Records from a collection
· · · ·
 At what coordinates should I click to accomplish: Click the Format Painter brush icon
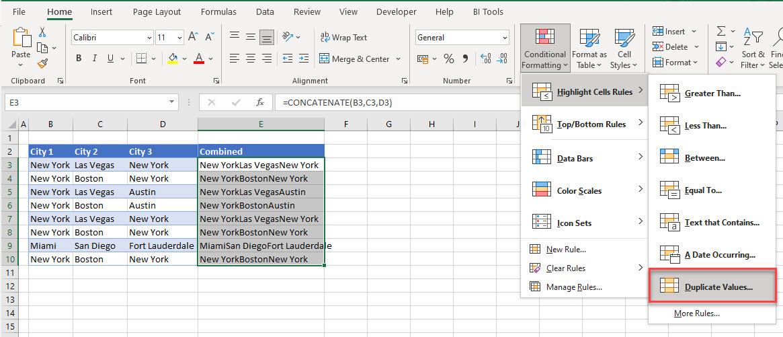[x=42, y=63]
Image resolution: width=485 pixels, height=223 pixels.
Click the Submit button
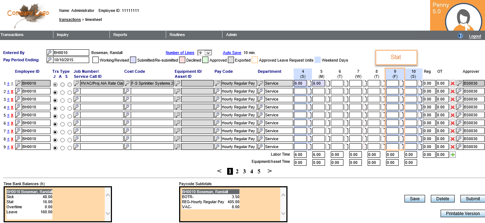pos(472,199)
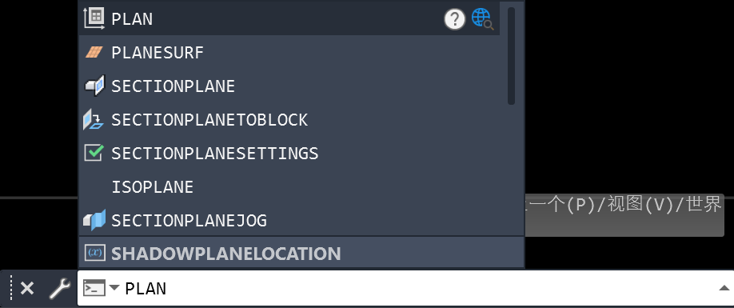
Task: Open command line customize wrench menu
Action: 59,288
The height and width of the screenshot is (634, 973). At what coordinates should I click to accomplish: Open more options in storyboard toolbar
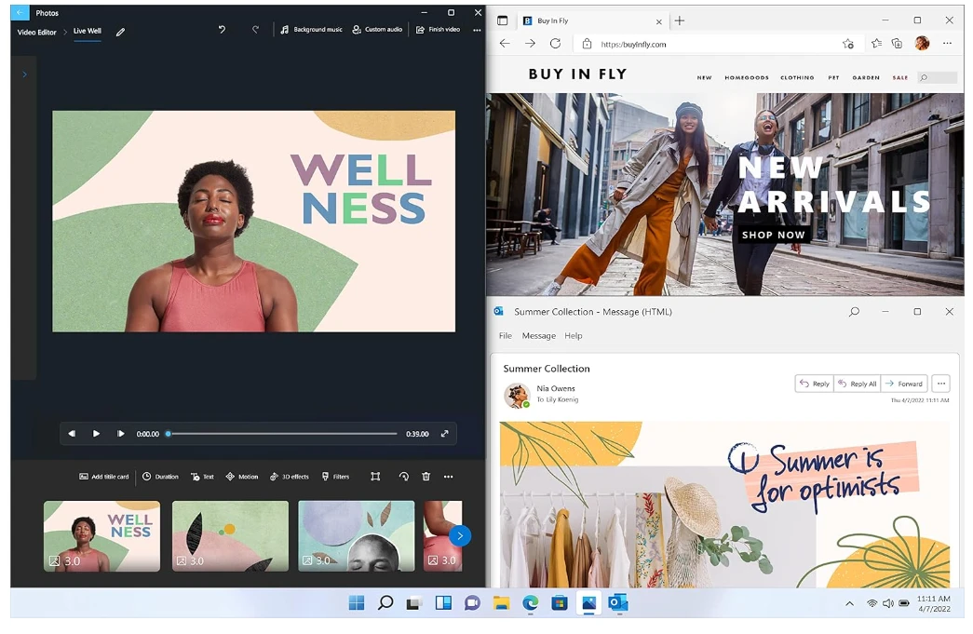click(x=449, y=477)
· · · ·
# [How to complete this task]
Transcribe each record exactly as it stands, setting aside any pictures.

# [Result]
 At what coordinates should I click to accomplish: Click the Format Painter brush icon
[x=42, y=63]
Image resolution: width=485 pixels, height=223 pixels.
Click the Submit button
pos(472,199)
Task: Open command line customize wrench menu
Action: 59,288
The height and width of the screenshot is (634, 973). At what coordinates should I click to accomplish: Open more options in storyboard toolbar
click(x=449, y=477)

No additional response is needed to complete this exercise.